Data presented at the 2018 ASCO Annual Meeting, though somewhat incremental, were practice-changing, explains Herbst. Data were presented on the KEYNOTE-042 and KEYNOTE-407 trials. KEYNOTE-042 looked at the use of pembrolizumab (Keytruda) monotherapy versus chemotherapy in patients with ³1% PD-L1 expression. The trial was positive with a reported hazard ratio (HR) of 0.81 across patient subgroups. That means that patients are better off getting immunotherapy versus chemotherapy, Herbst says.
However, Herbst explains that further investigation into the group with high PD-L1 expression revealed that the HR was 0.69. Whereas, the group with low PD-L1 expression reflected a HR of 0.92. Therefore, most of the benefit was driven by the patients with high PD-L1 expression. The trial serves as an endorsement for the use of immunotherapy in these patients, but Herbst says that he might consider giving a combination.

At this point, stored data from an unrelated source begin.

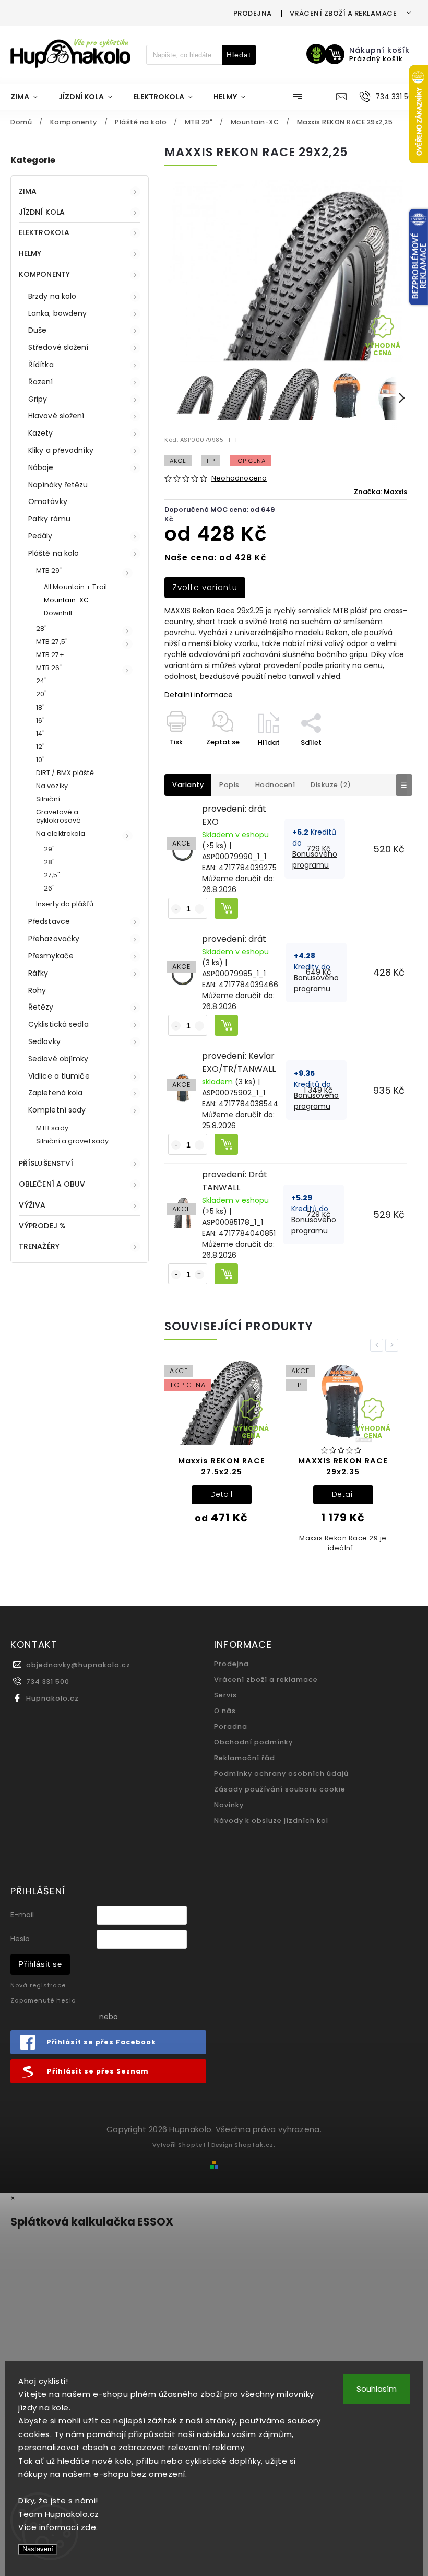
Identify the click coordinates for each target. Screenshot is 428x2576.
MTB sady (52, 1127)
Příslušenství (46, 1163)
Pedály (40, 536)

Also presented at the 2018 ASCO Annual Meeting was the KEYNOTE-407 trial in squamous cell carcinoma. That trial looked at the use of frontline carboplatin and paclitaxel or nab-paclitaxel (Abraxane) with or without pembrolizumab across all PD-L1 expressers. The HR was 0.64. The same holds true for patients with nonsquamous carcinoma, based on the results of the KEYNOTE-189 trial. This leaves physicians to believe that combination chemotherapy and immunotherapy will be the predominant treatment moving forward, Herbst says.